Flink (Scala) exitCode=2 之后mvn clean package
我有一个简单的 Flink 作业,它从 Hive 表的 2 列中读取mysource
,将列相加,然后将结果写入另一个 Hive 表mysink
,该表mysource
有 2 列a bigint
和b bigint
,并且mysink
只有 1 列c bigint
。
作业提交成功,但是,我观察到它一直在重试。
我点击每一次尝试,他们只是展示了这一点。
AM Container for appattempt_1607399514900_2511_001267 exited with exitCode: 2
For more detailed output, check application tracking page:http://cn-hz-h-test-data-flink00:8088/cluster/app/application_1607399514900_2511Then, click on links to logs of each attempt.

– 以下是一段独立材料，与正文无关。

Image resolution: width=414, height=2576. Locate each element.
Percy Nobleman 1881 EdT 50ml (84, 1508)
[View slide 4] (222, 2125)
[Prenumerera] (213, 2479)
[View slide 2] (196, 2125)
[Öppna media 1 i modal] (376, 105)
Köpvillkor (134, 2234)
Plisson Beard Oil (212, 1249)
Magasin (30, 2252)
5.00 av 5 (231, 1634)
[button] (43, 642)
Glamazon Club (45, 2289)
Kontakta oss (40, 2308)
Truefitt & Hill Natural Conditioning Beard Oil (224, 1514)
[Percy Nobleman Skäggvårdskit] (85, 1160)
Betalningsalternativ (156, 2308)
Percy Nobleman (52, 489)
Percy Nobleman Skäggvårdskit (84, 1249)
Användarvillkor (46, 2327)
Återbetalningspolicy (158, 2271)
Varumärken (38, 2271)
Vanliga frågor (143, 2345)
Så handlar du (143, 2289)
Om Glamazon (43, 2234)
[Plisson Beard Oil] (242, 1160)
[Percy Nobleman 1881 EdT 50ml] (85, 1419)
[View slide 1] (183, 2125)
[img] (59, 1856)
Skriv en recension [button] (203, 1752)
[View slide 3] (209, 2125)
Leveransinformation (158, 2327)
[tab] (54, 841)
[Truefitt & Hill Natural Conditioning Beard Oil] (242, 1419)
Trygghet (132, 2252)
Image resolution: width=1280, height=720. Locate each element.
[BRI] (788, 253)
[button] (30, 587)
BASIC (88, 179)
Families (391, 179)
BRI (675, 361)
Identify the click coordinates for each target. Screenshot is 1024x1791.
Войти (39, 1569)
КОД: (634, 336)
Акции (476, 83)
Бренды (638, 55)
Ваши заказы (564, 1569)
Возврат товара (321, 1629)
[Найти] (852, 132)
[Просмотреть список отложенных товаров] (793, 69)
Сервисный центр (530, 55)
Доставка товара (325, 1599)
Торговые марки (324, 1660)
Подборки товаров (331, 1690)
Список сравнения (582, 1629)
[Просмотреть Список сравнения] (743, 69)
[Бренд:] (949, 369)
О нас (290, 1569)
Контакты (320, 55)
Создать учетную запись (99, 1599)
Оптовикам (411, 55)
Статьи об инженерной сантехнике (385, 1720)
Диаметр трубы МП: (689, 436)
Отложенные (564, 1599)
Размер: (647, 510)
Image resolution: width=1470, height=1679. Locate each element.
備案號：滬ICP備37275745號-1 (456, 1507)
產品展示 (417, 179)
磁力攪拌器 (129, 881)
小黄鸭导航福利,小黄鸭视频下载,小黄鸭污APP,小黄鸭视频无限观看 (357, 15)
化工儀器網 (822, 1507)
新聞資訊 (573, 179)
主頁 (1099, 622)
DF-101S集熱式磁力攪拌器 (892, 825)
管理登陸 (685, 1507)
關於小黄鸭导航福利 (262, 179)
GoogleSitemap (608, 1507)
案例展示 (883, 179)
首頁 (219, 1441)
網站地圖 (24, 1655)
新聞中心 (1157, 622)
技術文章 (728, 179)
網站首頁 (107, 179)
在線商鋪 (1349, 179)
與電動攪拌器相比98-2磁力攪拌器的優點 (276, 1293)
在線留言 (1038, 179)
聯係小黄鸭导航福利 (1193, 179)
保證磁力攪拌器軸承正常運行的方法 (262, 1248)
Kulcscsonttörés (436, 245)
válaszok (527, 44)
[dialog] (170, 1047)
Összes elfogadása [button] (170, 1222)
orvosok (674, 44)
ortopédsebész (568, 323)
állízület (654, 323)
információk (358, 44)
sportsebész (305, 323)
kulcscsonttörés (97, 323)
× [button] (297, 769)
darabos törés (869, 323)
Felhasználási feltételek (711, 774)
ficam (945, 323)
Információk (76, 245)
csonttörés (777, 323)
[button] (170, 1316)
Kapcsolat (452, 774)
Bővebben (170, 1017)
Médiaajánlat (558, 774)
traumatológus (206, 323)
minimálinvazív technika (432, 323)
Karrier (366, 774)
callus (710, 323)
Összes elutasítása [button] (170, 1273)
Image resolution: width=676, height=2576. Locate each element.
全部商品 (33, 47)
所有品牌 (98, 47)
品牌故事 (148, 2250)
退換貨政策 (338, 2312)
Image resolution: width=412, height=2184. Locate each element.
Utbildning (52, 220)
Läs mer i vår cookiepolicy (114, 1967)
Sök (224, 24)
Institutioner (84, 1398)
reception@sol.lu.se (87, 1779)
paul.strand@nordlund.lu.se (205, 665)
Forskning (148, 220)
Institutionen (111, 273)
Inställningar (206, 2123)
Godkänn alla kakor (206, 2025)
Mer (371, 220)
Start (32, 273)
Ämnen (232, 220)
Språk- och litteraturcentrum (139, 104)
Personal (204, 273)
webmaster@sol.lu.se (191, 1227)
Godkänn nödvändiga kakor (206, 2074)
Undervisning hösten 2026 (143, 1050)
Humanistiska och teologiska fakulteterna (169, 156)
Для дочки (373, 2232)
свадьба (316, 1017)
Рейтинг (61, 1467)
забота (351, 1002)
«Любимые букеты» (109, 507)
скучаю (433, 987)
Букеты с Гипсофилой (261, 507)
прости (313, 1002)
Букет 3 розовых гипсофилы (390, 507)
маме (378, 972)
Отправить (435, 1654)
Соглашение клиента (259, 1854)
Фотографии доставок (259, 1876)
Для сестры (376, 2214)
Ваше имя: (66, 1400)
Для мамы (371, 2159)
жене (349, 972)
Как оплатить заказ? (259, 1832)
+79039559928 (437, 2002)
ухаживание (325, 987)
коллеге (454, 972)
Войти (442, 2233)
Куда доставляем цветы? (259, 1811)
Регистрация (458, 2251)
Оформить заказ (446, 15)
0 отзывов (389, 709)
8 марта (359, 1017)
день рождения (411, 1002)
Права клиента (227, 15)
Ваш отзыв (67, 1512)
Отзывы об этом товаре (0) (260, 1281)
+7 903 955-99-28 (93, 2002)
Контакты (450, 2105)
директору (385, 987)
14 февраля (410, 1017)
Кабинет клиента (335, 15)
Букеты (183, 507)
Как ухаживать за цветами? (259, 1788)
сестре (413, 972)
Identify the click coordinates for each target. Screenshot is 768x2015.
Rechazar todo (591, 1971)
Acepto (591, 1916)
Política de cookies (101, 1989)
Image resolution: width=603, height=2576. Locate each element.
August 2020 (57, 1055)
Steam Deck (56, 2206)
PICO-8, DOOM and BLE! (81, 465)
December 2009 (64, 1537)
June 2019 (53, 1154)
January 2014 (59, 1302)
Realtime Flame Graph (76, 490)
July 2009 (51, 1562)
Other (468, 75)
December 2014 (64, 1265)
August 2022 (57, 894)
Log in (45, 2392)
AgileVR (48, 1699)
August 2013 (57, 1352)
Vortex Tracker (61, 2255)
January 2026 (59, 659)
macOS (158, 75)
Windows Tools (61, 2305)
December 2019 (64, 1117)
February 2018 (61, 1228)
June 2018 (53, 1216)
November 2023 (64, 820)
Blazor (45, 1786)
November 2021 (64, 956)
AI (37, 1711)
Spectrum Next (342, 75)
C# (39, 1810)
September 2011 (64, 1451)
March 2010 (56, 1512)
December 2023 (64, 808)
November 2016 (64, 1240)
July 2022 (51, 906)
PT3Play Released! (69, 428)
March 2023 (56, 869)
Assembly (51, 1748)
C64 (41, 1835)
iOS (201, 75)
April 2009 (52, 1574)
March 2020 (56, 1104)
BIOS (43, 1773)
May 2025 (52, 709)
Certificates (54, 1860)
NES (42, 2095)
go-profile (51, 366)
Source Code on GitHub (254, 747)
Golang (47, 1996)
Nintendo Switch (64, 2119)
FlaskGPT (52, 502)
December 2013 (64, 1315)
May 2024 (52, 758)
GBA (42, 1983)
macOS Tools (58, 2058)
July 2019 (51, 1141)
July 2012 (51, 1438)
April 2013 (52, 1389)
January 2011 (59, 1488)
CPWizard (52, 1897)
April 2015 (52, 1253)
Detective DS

Diagnostics: Exception from container-launch.
Container id: container_e13_1607399514900_2511_1267_000001
Exit code: 2
Stack trace: ExitCodeException exitCode=2:
at org.apache.hadoop.util.Shell.runCommand(Shell.java:582)
at org.apache.hadoop.util.Shell.run(Shell.java:479)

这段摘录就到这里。